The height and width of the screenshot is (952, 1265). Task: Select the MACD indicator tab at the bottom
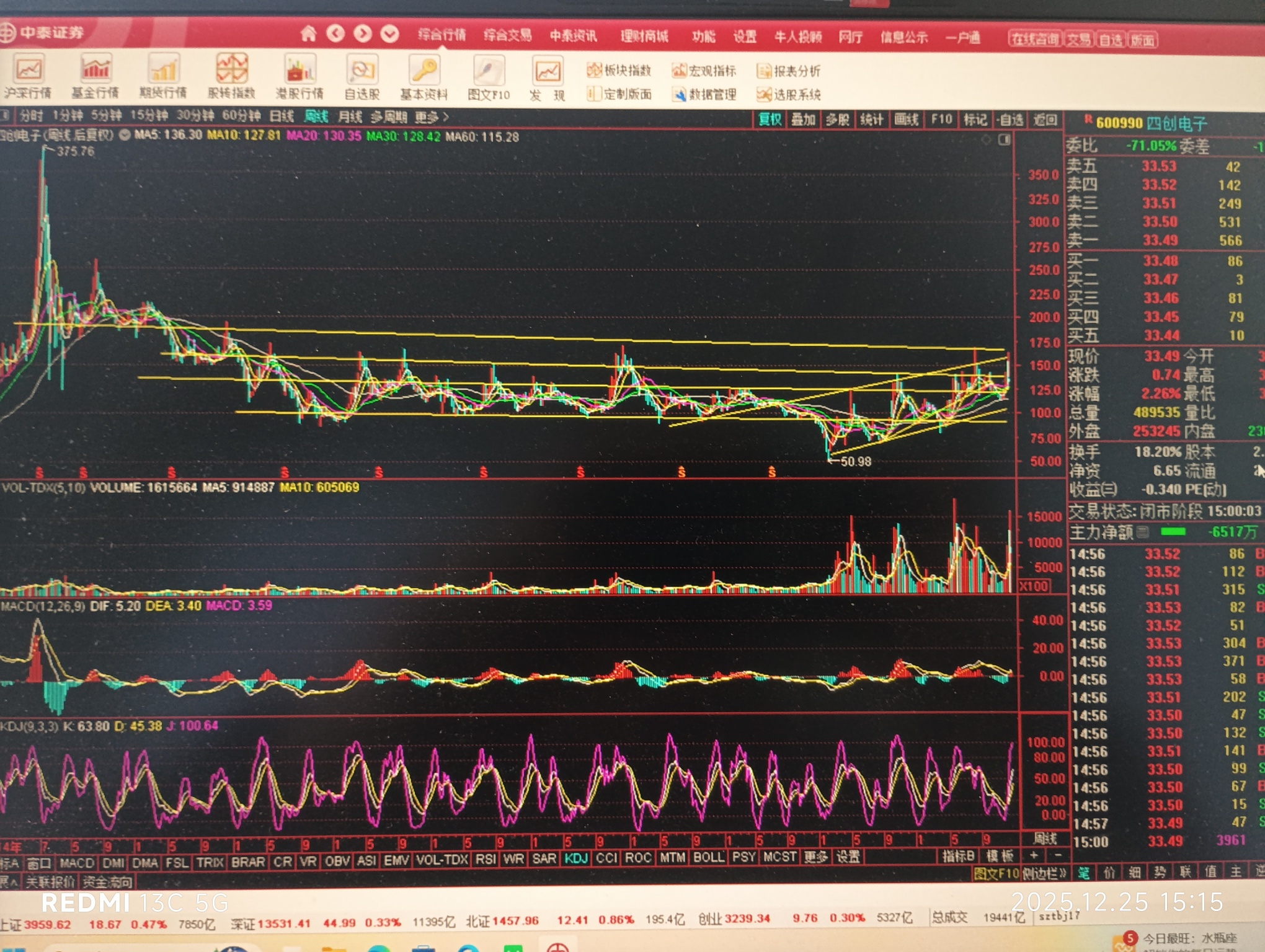[77, 863]
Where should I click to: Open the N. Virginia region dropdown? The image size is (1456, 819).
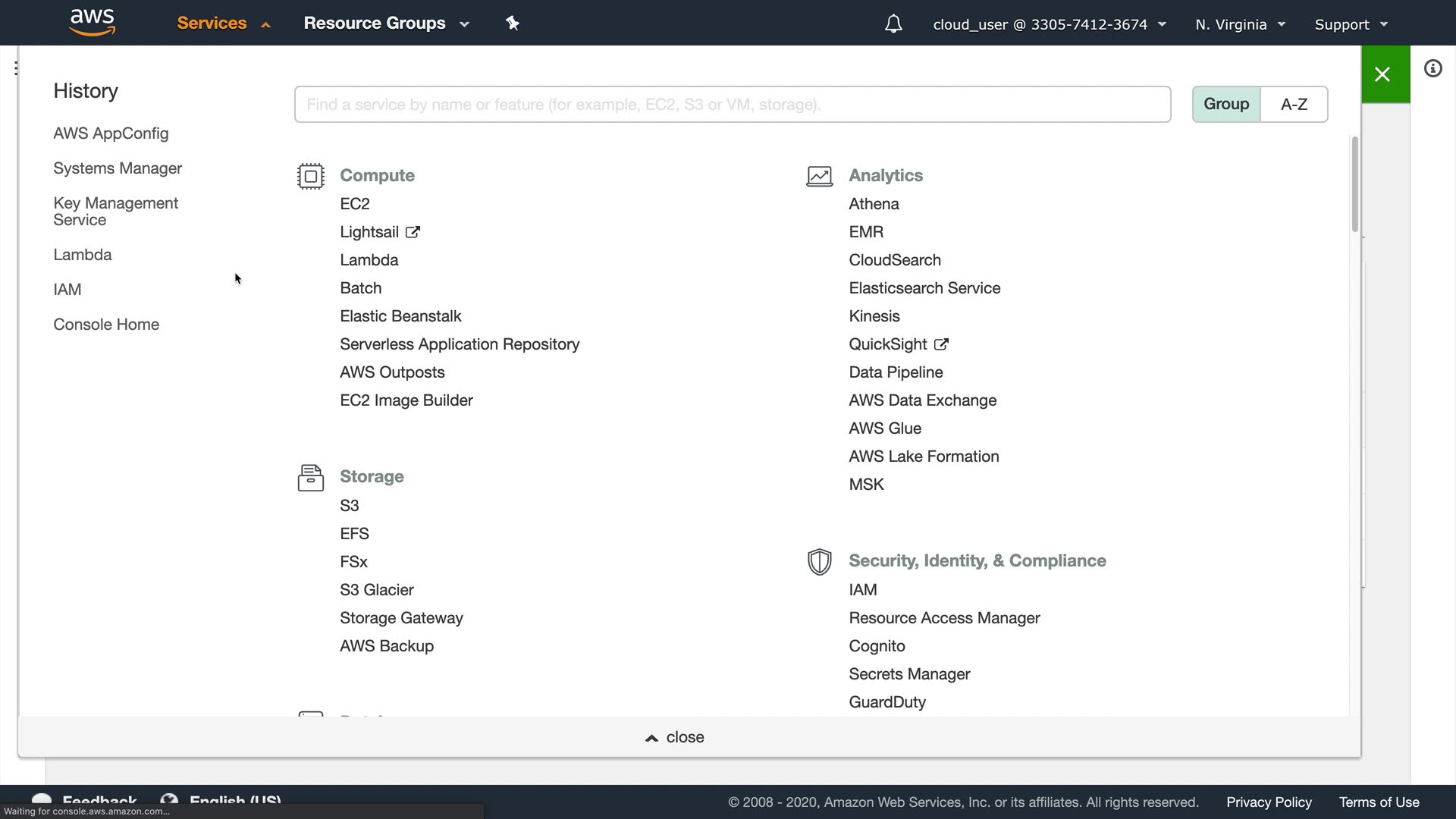(1240, 24)
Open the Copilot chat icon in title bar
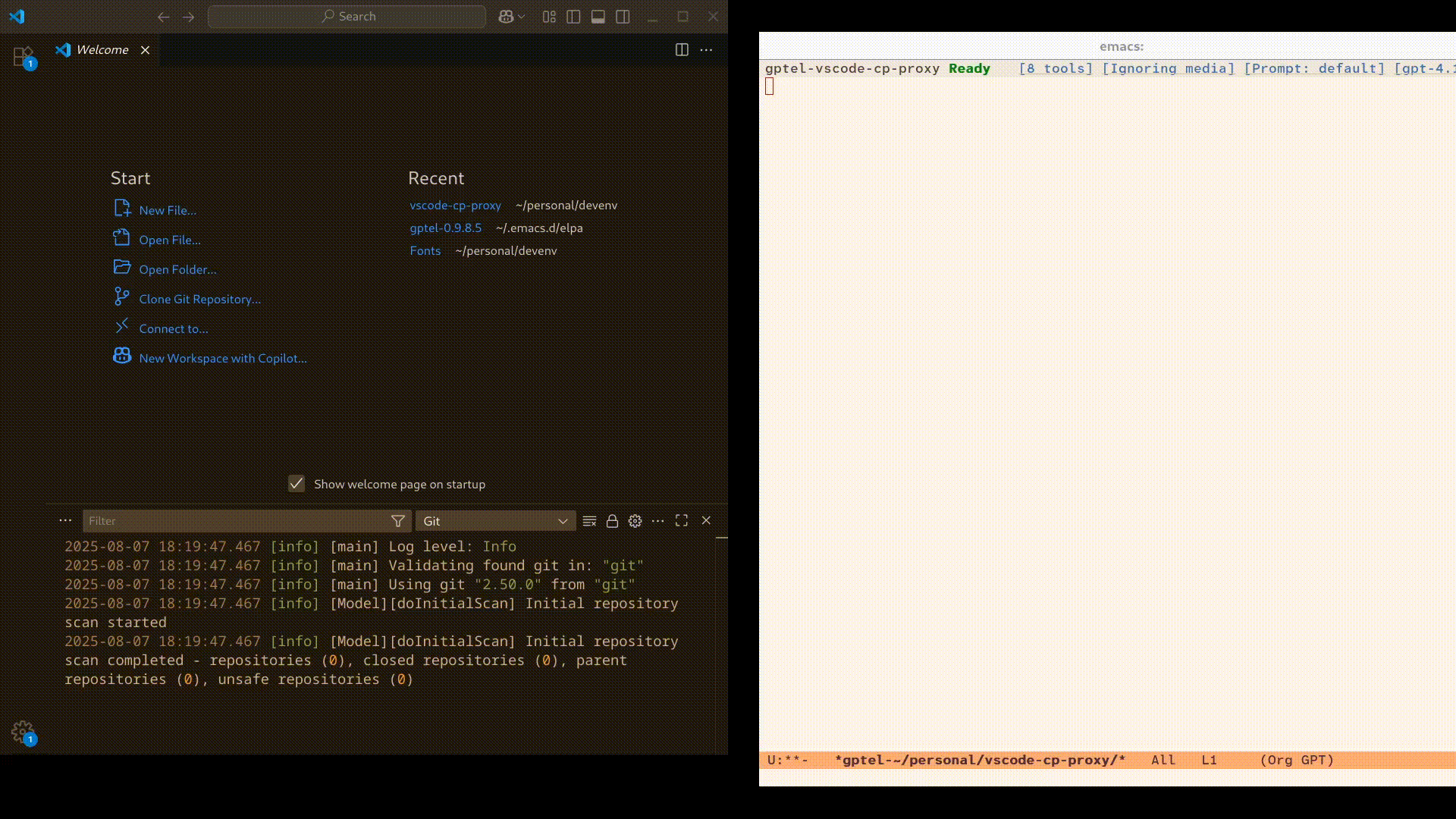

◆ TASK ITEM: An exact transcription of the data above is needed, without the pictures.

◆ OUTPUT:
The height and width of the screenshot is (952, 1265). Task: Select the MACD indicator tab at the bottom
[77, 863]
Where should I click to: Open the N. Virginia region dropdown? The image size is (1456, 819).
(1240, 24)
Open the Copilot chat icon in title bar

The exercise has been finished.